Was ist dann aber das Aufregende an den großen Interviews einzelner Personen? Es ist ja nicht nur Frau Hugendubel mit den Rolltreppen; Herr Busch kann das genauso, und auch Herr Riethmüller hatte stets mehr Öffentlichkeit als die Verfasserin dieser Zeilen. Mehr Läden, mehr Umsatz, mehr Angestellte. Mehr, mehr, mehr, und dann sollen sie eben prominenter reden. Das einzige, was mir daran regelmäßig die Laune verhagelt: Diese Leute sprechen meist vom Buchhandel insgesamt. Als sei es alles dasselbe, und wenn man nur genügend lange seinen Alleinvertretungsanspruch in die Erde tritt, kommt er dadurch irgendwann zustande. Das ist nicht nur ein Quatsch, sondern auch Verrat an unserer reichen Tradition, die wirklich mehr zu bieten hat als ladenbauliche Veränderungen.

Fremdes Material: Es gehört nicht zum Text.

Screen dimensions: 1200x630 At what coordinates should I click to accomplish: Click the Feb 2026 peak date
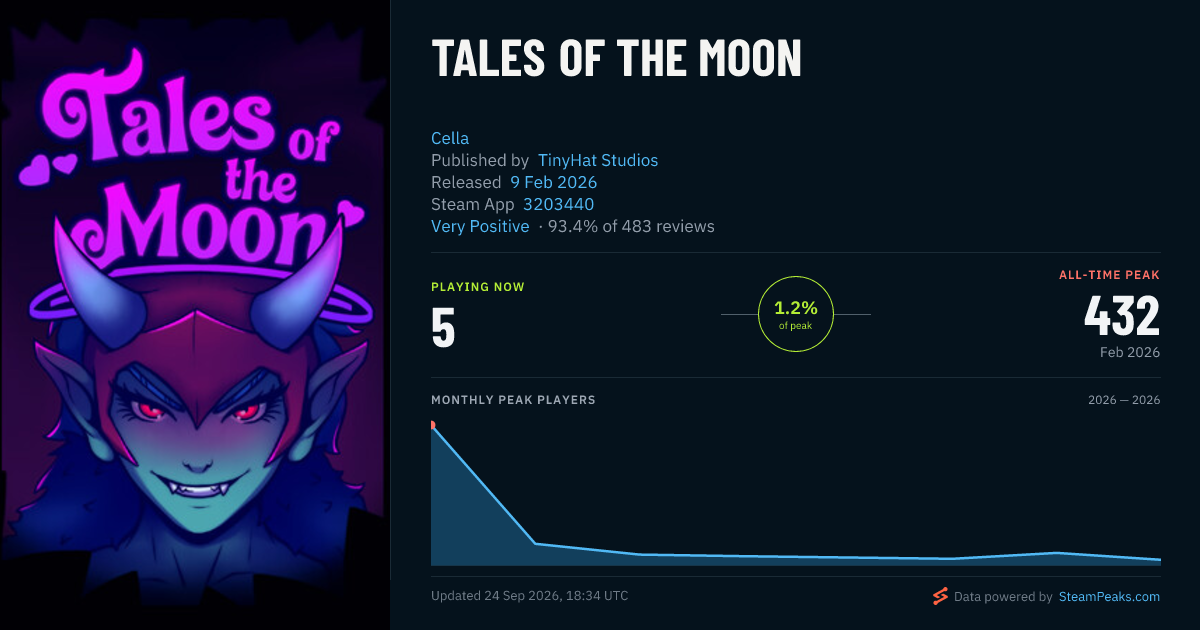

Großformatige Bekanntgaben der CEOs von Filialisten verstärken den Trend, Buchhandlungen ausschließlich als Renditeobjekte zu mediatisieren. Diese Perspektive mag man haben, aber sie widerspricht all dem, was in den vergangenen Jahren unternommen wurde, branchenseitig wie politisch, um Buchhandlungen und Verlage lebendig zu halten, um ihnen eine erneuerte gesellschaftliche Verankerung zu geben, die sie auch wirklich brauchen, um in der digitalen Einkaufswelt weiter zu bestehen. Denn die Berufe meiner Eltern interessieren Amazon nicht.